Zhang Jingyun, McCauley Micah J, Maher L James, Williams Mark C, Israeloff N E
Department of Physics, Northeastern University, Boston, MA 02115, USA.
Nucleic Acids Res. 2009 Mar;37(4):1107-14. doi: 10.1093/nar/gkn1011. Epub 2009 Jan 7.

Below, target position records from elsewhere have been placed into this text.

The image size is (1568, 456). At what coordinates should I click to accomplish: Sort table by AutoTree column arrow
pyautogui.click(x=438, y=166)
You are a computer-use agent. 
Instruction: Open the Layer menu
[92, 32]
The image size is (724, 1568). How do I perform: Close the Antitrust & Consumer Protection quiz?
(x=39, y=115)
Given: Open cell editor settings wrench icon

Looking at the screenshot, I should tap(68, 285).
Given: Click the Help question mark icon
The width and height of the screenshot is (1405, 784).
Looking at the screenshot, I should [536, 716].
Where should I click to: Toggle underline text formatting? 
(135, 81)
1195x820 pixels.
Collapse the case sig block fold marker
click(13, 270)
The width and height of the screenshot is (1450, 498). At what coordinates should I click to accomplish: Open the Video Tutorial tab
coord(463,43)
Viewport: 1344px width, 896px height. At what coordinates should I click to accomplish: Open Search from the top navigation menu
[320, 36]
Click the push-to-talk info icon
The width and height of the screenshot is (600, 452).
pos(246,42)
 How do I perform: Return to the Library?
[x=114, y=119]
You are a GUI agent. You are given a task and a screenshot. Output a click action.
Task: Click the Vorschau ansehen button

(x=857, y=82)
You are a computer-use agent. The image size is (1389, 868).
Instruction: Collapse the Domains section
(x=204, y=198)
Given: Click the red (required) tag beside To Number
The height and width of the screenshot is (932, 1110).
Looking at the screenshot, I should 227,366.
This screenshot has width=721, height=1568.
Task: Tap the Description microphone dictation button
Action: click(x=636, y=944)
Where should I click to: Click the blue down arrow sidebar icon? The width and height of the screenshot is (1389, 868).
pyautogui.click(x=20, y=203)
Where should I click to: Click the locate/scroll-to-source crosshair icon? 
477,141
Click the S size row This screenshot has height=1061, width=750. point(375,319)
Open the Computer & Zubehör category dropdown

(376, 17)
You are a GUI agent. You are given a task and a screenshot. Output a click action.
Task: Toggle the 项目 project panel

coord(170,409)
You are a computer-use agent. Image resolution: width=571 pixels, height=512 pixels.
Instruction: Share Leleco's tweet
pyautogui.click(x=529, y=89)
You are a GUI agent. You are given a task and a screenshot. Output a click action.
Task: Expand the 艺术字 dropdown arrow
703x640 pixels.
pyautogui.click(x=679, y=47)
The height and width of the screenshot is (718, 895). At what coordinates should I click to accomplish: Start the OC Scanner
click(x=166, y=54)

The mechanism by which sequence non-specific DNA-binding proteins enhance DNA flexibility is studied by examining complexes of double-stranded DNA with the high mobility group type B proteins HMGB2 (Box A) and HMGB1 (Box A+B) using atomic force microscopy. DNA end-to-end distances and local DNA bend angle distributions are analyzed for protein complexes deposited on a mica surface. For HMGB2 (Box A) binding we find a mean induced DNA bend angle of 78 degrees, with a standard error of 1.3 degrees and a SD of 23 degrees, while HMGB1 (Box A+B) binding gives a mean bend angle of 67 degrees, with a standard error of 1.3 degrees and a SD of 21 degrees. These results are consistent with analysis of the observed global persistence length changes derived from end-to-end distance measurements, and with results of DNA-stretching experiments. The moderately broad distributions of bend angles induced by both proteins are inconsistent with either a static kink model, or a purely flexible hinge model for DNA distortion by protein binding. Therefore, the mechanism by which HMGB proteins enhance the flexibility of DNA must differ from that of the Escherichia coli HU protein, which in previous studies showed a flat angle distribution consistent with a flexible hinge model.
通过原子力显微镜检查双链DNA与高迁移率族B型蛋白HMGB2(A盒)和HMGB1(A + B盒)的复合物,研究了序列非特异性DNA结合蛋白增强DNA柔韧性的机制。分析沉积在云母表面的蛋白质复合物的DNA端到端距离和局部DNA弯曲角度分布。对于HMGB2(A盒)结合,我们发现平均诱导DNA弯曲角度为78度,标准误差为1.3度,标准差为23度,而HMGB1(A + B盒)结合给出的平均弯曲角度为67度,标准误差为1.3度,标准差为21度。这些结果与从端到端距离测量得出的观察到的全局持久长度变化的分析一致,并且与DNA拉伸实验的结果一致。两种蛋白质诱导的弯曲角度的适度广泛分布与静态扭结模型或蛋白质结合导致的DNA扭曲的纯柔性铰链模型均不一致。因此,HMGB蛋白增强DNA柔韧性的机制必须不同于大肠杆菌HU蛋白的机制,在先前的研究中,HU蛋白显示出与柔性铰链模型一致的平角分布。